Document text
--
The biomedical model has governed the thinking of most health practitioners for centuries
maintaining that all illness can be explained on the basis of aberrant somatic bodily process like
biochemical imbalances or neurophysiological abnormalities. The biomedical model assumes
that psychological and social processes are largely irrelevant to the disease process.
The biomedical model focuses on a single factor which focus on the medical side of the illness
rather than recognizing the more importance of more general social and psychological processes.
Also, the biomedical model considers the mind and body to be spate entities. The final flaw is
that the biomedical model emphasizes illness over health.
The biopsychosocial model maintains that the mind and body can’t be distinguished in matters of
health and illnesses. The model focuses on both health and illness focusing on social and
psychological needs.
Researchers have adopted a Systems Theory approach to health and illness. Systems theory
maintains that all levels of organization are lined to each other hierarchically. Change in one
level will result in other levels.
In the past 5 decades, there has been a shift from acute disorders including tuberculosis,
pneumonia, and other infectious diseases to chronic illness which include heart disease, cancer,
and diabetes are the main contributes to disability and death.
Morbidity- refers to the number of cases of disease that exist in a point of time.
Mortality- refers to the number of deaths due to particular causes.
--
[Collected data]
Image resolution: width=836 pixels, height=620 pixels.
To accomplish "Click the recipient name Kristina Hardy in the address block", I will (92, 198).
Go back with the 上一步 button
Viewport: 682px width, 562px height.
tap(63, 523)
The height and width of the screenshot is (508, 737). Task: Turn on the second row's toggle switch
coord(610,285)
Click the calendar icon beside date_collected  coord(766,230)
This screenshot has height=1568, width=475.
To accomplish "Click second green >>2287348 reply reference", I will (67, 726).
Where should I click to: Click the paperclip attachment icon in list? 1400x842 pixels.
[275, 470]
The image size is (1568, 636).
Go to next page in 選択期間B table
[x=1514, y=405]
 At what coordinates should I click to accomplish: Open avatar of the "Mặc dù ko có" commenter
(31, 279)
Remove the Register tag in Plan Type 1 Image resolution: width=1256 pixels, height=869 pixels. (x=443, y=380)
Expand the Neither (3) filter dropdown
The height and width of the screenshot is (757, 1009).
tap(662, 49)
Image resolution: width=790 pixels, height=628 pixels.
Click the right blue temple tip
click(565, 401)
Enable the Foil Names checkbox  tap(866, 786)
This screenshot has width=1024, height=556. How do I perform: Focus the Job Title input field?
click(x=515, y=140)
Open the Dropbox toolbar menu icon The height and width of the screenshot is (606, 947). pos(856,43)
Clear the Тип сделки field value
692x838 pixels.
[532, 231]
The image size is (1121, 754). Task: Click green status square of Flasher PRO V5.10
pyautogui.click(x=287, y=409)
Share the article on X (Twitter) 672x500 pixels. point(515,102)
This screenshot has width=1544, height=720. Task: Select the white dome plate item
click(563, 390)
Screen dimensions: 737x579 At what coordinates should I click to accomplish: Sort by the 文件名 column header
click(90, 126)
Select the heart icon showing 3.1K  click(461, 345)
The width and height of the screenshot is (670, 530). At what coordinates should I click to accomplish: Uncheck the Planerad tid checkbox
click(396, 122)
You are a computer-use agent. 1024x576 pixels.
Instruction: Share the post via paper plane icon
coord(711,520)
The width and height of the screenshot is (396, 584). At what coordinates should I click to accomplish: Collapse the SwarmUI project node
--
Exercise instructions
In the text on health and illness models, write out the passage from "Researchers have adopted" to "to particular causes." word for word.

Completed exercise
Researchers have adopted a Systems Theory approach to health and illness. Systems theory
maintains that all levels of organization are lined to each other hierarchically. Change in one
level will result in other levels.
In the past 5 decades, there has been a shift from acute disorders including tuberculosis,
pneumonia, and other infectious diseases to chronic illness which include heart disease, cancer,
and diabetes are the main contributes to disability and death.
Morbidity- refers to the number of cases of disease that exist in a point of time.
Mortality- refers to the number of deaths due to particular causes.